*DATA FOR REVIEW*:
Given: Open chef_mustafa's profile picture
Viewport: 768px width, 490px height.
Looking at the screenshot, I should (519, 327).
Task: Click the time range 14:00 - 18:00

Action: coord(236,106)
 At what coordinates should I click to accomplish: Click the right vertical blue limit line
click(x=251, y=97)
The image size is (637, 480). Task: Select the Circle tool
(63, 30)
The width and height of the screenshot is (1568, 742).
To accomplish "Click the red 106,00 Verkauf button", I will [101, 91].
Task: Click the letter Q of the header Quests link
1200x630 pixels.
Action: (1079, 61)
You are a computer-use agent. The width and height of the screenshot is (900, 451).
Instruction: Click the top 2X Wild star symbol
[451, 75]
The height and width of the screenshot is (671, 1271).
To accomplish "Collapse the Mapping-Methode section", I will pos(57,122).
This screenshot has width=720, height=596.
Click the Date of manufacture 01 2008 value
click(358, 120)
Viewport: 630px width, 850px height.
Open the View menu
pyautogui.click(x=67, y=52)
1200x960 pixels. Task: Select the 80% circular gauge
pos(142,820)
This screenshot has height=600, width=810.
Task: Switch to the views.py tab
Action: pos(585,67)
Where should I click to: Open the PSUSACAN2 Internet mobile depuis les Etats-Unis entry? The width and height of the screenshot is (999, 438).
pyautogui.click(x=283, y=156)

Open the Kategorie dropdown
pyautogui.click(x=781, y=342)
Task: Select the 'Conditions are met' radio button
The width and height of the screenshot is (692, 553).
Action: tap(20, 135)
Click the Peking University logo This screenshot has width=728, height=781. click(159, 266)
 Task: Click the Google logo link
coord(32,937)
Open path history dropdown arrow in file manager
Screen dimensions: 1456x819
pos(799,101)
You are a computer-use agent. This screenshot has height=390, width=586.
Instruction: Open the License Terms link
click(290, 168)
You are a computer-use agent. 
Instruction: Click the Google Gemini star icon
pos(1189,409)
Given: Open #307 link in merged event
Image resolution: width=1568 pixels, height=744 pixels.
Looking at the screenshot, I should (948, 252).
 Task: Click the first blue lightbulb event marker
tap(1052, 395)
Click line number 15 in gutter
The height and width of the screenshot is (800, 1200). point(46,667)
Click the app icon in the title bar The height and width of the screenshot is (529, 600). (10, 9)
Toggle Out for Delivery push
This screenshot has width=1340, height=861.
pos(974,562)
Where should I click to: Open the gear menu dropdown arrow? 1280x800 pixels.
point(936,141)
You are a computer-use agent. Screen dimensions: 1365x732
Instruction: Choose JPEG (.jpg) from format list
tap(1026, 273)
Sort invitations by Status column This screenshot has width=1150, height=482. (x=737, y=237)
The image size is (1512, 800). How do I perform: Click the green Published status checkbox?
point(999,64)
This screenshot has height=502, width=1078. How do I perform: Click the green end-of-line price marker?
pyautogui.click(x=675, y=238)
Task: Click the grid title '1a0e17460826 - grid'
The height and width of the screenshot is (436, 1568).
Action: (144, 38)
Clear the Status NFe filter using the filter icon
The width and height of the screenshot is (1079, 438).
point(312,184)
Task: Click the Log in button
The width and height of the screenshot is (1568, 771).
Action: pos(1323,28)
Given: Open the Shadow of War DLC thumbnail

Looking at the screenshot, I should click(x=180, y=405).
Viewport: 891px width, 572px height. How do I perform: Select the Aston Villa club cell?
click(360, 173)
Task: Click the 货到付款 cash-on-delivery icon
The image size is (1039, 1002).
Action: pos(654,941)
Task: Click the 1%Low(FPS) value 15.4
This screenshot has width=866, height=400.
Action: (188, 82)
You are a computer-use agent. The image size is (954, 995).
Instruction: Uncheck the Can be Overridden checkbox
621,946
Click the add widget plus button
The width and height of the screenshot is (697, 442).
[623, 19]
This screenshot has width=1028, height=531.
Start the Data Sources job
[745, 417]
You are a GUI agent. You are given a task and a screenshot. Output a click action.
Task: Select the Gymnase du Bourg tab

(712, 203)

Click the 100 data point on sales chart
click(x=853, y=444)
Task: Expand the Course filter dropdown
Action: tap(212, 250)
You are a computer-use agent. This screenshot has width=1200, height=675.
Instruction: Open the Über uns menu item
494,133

*WHAT THE TASK REQUIRES*: Output the listing above word for word.

*TASK RESULT*:
Given: Open chef_mustafa's profile picture
Viewport: 768px width, 490px height.
Looking at the screenshot, I should (519, 327).
Task: Click the time range 14:00 - 18:00

Action: coord(236,106)
 At what coordinates should I click to accomplish: Click the right vertical blue limit line
click(x=251, y=97)
The image size is (637, 480). Task: Select the Circle tool
(63, 30)
The width and height of the screenshot is (1568, 742).
To accomplish "Click the red 106,00 Verkauf button", I will [101, 91].
Task: Click the letter Q of the header Quests link
1200x630 pixels.
Action: (1079, 61)
You are a computer-use agent. The width and height of the screenshot is (900, 451).
Instruction: Click the top 2X Wild star symbol
[451, 75]
The height and width of the screenshot is (671, 1271).
To accomplish "Collapse the Mapping-Methode section", I will pos(57,122).
This screenshot has width=720, height=596.
Click the Date of manufacture 01 2008 value
click(358, 120)
Viewport: 630px width, 850px height.
Open the View menu
pyautogui.click(x=67, y=52)
1200x960 pixels. Task: Select the 80% circular gauge
pos(142,820)
This screenshot has height=600, width=810.
Task: Switch to the views.py tab
Action: pos(585,67)
Where should I click to: Open the PSUSACAN2 Internet mobile depuis les Etats-Unis entry? The width and height of the screenshot is (999, 438).
pyautogui.click(x=283, y=156)

Open the Kategorie dropdown
pyautogui.click(x=781, y=342)
Task: Select the 'Conditions are met' radio button
The width and height of the screenshot is (692, 553).
Action: tap(20, 135)
Click the Peking University logo This screenshot has width=728, height=781. click(159, 266)
 Task: Click the Google logo link
coord(32,937)
Open path history dropdown arrow in file manager
Screen dimensions: 1456x819
pos(799,101)
You are a computer-use agent. This screenshot has height=390, width=586.
Instruction: Open the License Terms link
click(290, 168)
You are a computer-use agent. 
Instruction: Click the Google Gemini star icon
pos(1189,409)
Given: Open #307 link in merged event
Image resolution: width=1568 pixels, height=744 pixels.
Looking at the screenshot, I should (948, 252).
 Task: Click the first blue lightbulb event marker
tap(1052, 395)
Click line number 15 in gutter
The height and width of the screenshot is (800, 1200). point(46,667)
Click the app icon in the title bar The height and width of the screenshot is (529, 600). (10, 9)
Toggle Out for Delivery push
This screenshot has width=1340, height=861.
pos(974,562)
Where should I click to: Open the gear menu dropdown arrow? 1280x800 pixels.
point(936,141)
You are a computer-use agent. Screen dimensions: 1365x732
Instruction: Choose JPEG (.jpg) from format list
tap(1026, 273)
Sort invitations by Status column This screenshot has width=1150, height=482. (x=737, y=237)
The image size is (1512, 800). How do I perform: Click the green Published status checkbox?
point(999,64)
This screenshot has height=502, width=1078. How do I perform: Click the green end-of-line price marker?
pyautogui.click(x=675, y=238)
Task: Click the grid title '1a0e17460826 - grid'
The height and width of the screenshot is (436, 1568).
Action: (144, 38)
Clear the Status NFe filter using the filter icon
The width and height of the screenshot is (1079, 438).
point(312,184)
Task: Click the Log in button
The width and height of the screenshot is (1568, 771).
Action: pos(1323,28)
Given: Open the Shadow of War DLC thumbnail

Looking at the screenshot, I should click(x=180, y=405).
Viewport: 891px width, 572px height. How do I perform: Select the Aston Villa club cell?
click(360, 173)
Task: Click the 货到付款 cash-on-delivery icon
The image size is (1039, 1002).
Action: pos(654,941)
Task: Click the 1%Low(FPS) value 15.4
This screenshot has width=866, height=400.
Action: (188, 82)
You are a computer-use agent. The image size is (954, 995).
Instruction: Uncheck the Can be Overridden checkbox
621,946
Click the add widget plus button
The width and height of the screenshot is (697, 442).
[623, 19]
This screenshot has width=1028, height=531.
Start the Data Sources job
[745, 417]
You are a GUI agent. You are given a task and a screenshot. Output a click action.
Task: Select the Gymnase du Bourg tab

(712, 203)

Click the 100 data point on sales chart
click(x=853, y=444)
Task: Expand the Course filter dropdown
Action: tap(212, 250)
You are a computer-use agent. This screenshot has width=1200, height=675.
Instruction: Open the Über uns menu item
494,133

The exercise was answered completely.